Retribution picks up where Zero Point leaves off, which is brutally. It's always good to put a corpse in your first chapter. And I think you could easily regard both Zero Point and Retribution as mystery novels. And this fits with the corpse in the hotel room.
A detective of the local constabulary on one of the planets of the dystopian Union gets the homicide case. And this case has him almost immediately frozen out of the investigation by the federales who run the Union. You see, the victim is a spy and he's been offed by some deadly people we met in Zero Point.
The story moves along nicely and we discover the homicide was sorta justified and the victim was not a nice person. You see, Our Heroes are seeking justice and the vic has the blood of the crew of the starship Marco Polo on his hands.
The perspective quickly shifts to Volya and the beautiful Alainn, who show the circumstances of the killing and the process they follow to investigate the crimes perpetrated by the conspiracy that made up the bulk of Zero Point.

Along the way they break up some human trafficking and figure out who screwed over Volya. Despite having some difficulties with the local police and one huge red herring, they end up figuring out who did what and meting out justice.

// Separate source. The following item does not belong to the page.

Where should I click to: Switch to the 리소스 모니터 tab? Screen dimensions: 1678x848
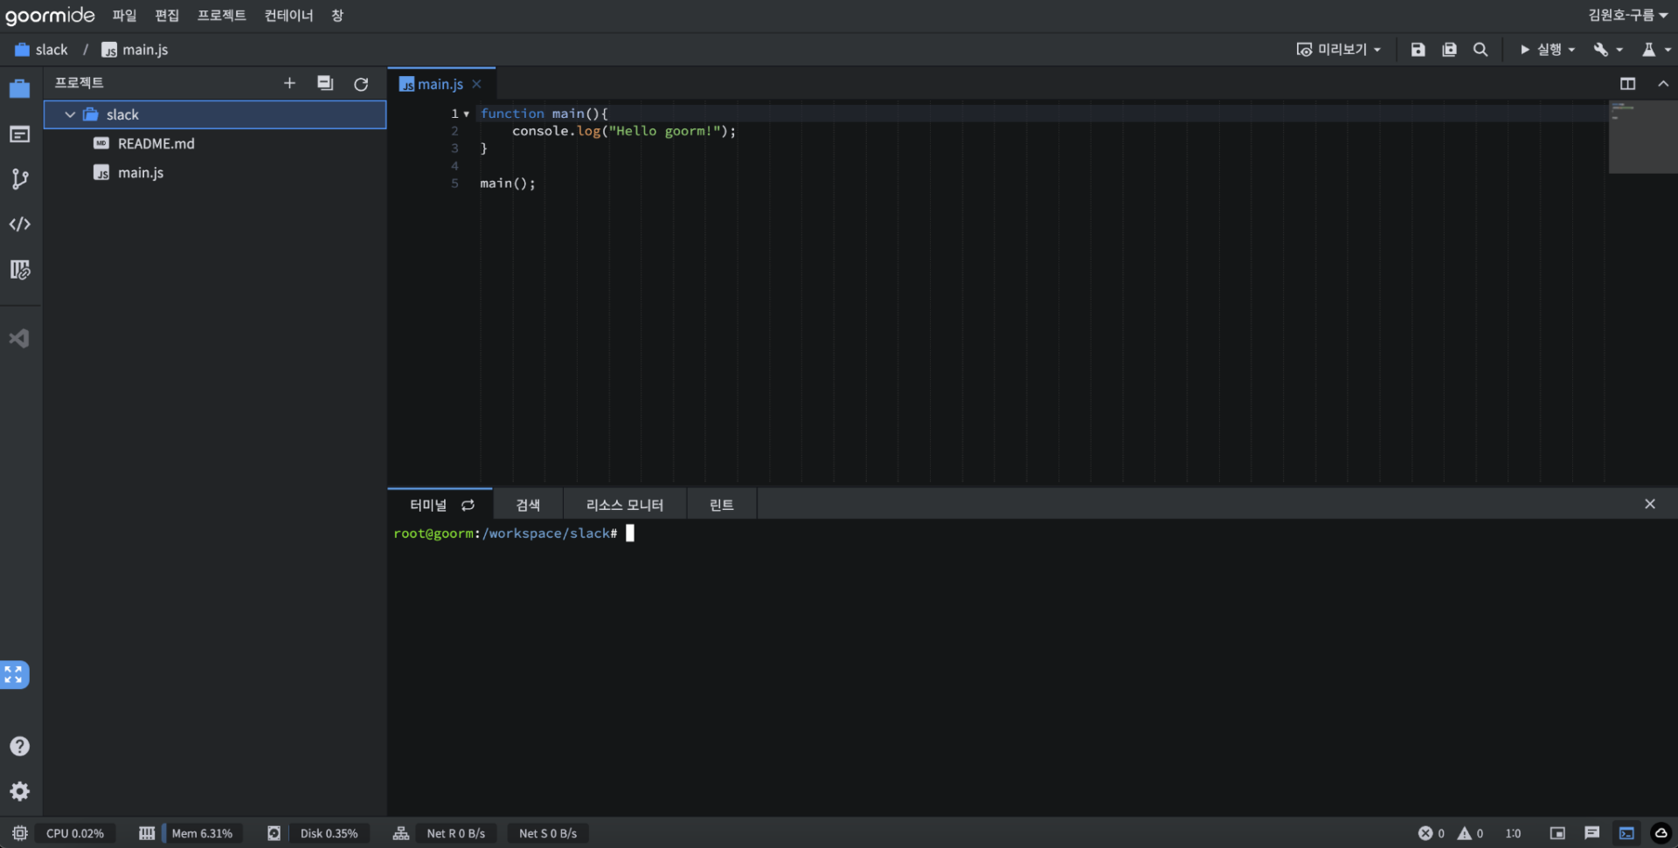pyautogui.click(x=624, y=505)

Pretty much every character in both novels who is a Union citizen has direct experience with government malfeasance and cover-up. The first novel gives you the impression the Union is uniformly an Evil Empire on the order of yet another Obama/Bush term. But the second novel shows that overarching state control without checks & balances breeds lawlessness at every level. Whenever anything goes wrong in anything as small as an traffic stop in space, or an act of state-sponsored piracy, the regime of cover-up and scapegoating establishes a web of lies to perpetuate the status quo.


But Steve, your moralizing is only to individuals, not the collective. What if the collective lies and accepts liars? In that case, we get the government we deserve. And if you want to see one vision of what that's like read Abraham Thornton's Union stories.